• SUPPLIED MATERIAL:
━━━━

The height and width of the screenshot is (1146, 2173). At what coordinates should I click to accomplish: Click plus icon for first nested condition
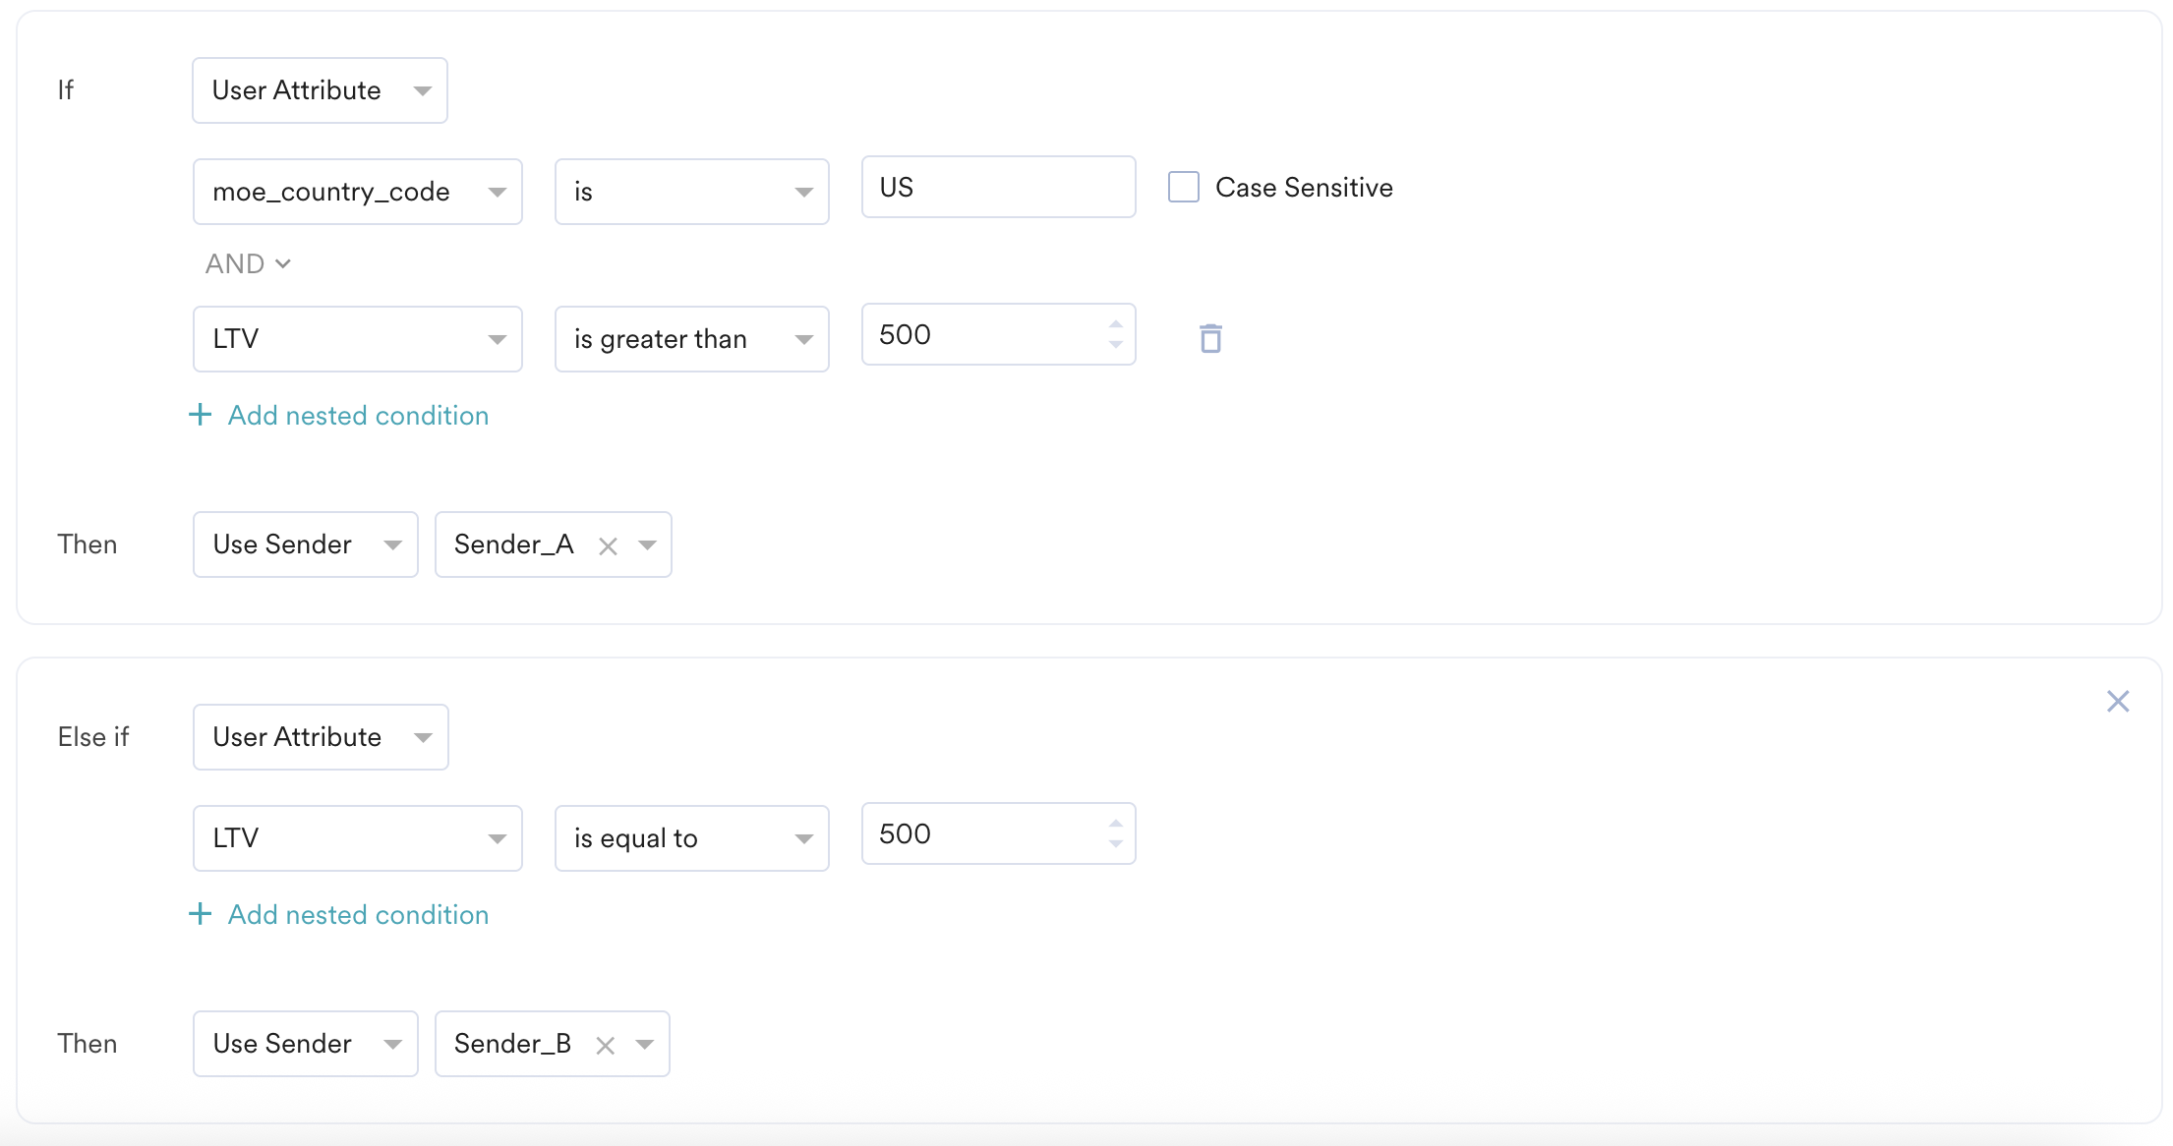click(x=200, y=415)
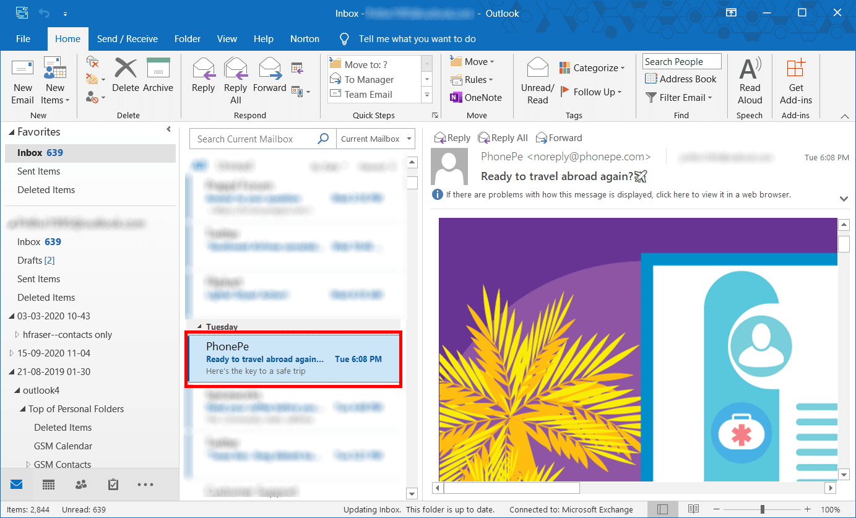This screenshot has height=518, width=856.
Task: Open the Address Book
Action: tap(681, 79)
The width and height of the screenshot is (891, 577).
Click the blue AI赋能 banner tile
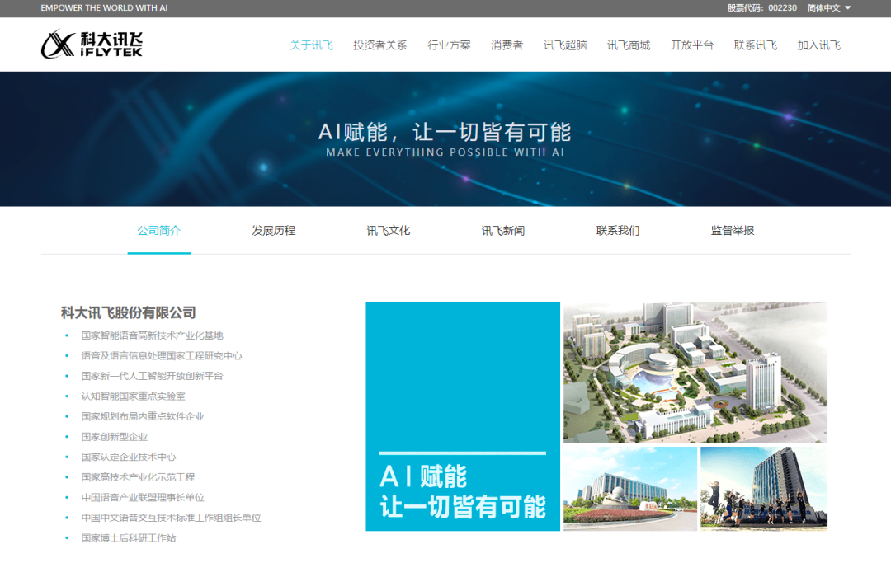click(463, 416)
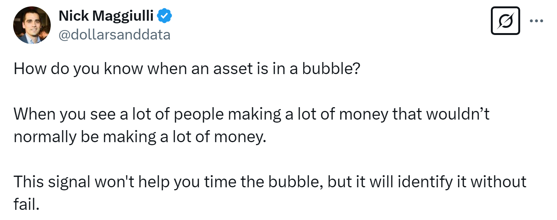Open the Grok explain icon
The image size is (557, 220).
coord(505,21)
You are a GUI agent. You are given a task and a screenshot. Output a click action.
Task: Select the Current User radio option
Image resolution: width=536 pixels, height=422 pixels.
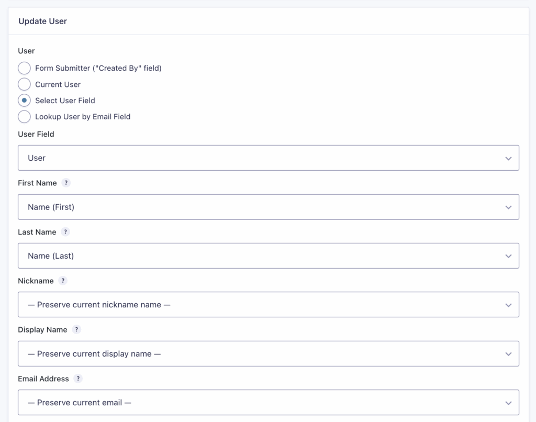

━━━━

• WORK TASK: The output must start at the line holding "Task: Select the Current User radio option", end at the last line of the listing above, and show each line exactly; please omit all pictures.

• OUTPUT OF THE EXERCISE:
Task: Select the Current User radio option
Image resolution: width=536 pixels, height=422 pixels.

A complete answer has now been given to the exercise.